Full Report
Researchers at SentinelOne describe ransomware campaigns by CyberVolk, a pro-Russian hacktivist group that appears to have roots in India.
Analysis Summary
# Threat Actor: CyberVolk
## Attribution & Identity
* **Country of Origin/Association:** Possibly India (roots observed). Leader identified as "Hacker-K," also of Indian origin.
* **Known Aliases:** Gloriamist India (previous name).
* **Associated Groups/Alliances:** Claimed alliances with pro-Russia hacktivist groups, notably NoName057(16). Utilizes tools/code derived from AzzaSec. Has promoted/reused ransomware associated with HexaLocker, Parano, LockBit, and Chaos.
* **Self-Description (in ransom note):** "Elite hackers and cybersecurity experts from Russia."
## Activity Summary
* **Activity Span:** Active since at least March 2024.
* **Campaigns:** Deploying ransomware and information-stealing malware against entities in countries that oppose Russian interests. Recently claimed responsibility for compromising critical infrastructure facilities and scientific institutions in Japan, France, and the U.K.
## Tactics, Techniques & Procedures
* **Primary TTPs:**
* Distributed Denial-of-Service (DDoS) attacks (most popular method).
* Deployment of ransomware.
* Deployment of information-stealing malware.
* Data exfiltration via the Discord messaging application.
* **Specific TTPs:** Stealer malware attempts to gather browser, Discord, gaming, and cryptocurrency wallet data.
* **Ransom Demands:** $1,000 cryptocurrency payment, due within five hours.
## Targeting
* **Sectors:** State and public entities; Critical infrastructure; Scientific institutions.
* **Geography:** Countries opposing Russian interests, specifically noted attacks against Japan, France, and the U.K.
* **Victims:** Critical infrastructure facilities and scientific institutions (specific organizations not named).
## Tools & Infrastructure
* **Malware Families Used:**
* Custom CyberVolk ransomware (derived from AzzaSec ransomware source code).
* Information-stealing malware.
* Promoted/reused ransomware families: HexaLocker, Parano, LockBit, Chaos.

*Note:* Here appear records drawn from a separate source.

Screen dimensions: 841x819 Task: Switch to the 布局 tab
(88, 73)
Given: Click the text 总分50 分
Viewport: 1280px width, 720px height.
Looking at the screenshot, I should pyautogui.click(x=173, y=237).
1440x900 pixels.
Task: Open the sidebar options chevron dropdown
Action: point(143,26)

* **Infrastructure:** Data exfiltration conducted via the Discord messaging app.
## Implications
CyberVolk represents a politically motivated, adaptive hacktivist group that has evolved beyond simple DDoS attacks by incorporating complex disruptive tools like ransomware and data stealers. Their rapid adoption and pivoting between established ransomware codebases (like AzzaSec’s) make them difficult to track and counter, despite potentially being composed primarily of lower-skilled actors. They leverage current geopolitical events to justify attacks.
## Mitigations
* Implement robust DDoS mitigation strategies.
* Monitor for indicators related to known adopted ransomware strains (AzzaSec variants, HexaLocker, Parano).
* Enhance endpoint detection and response to detect data exfiltration attempts, particularly over non-traditional channels like Discord.
* Establish strict timelines and response plans for ransomware events, noting the five-hour payment pressure tactic.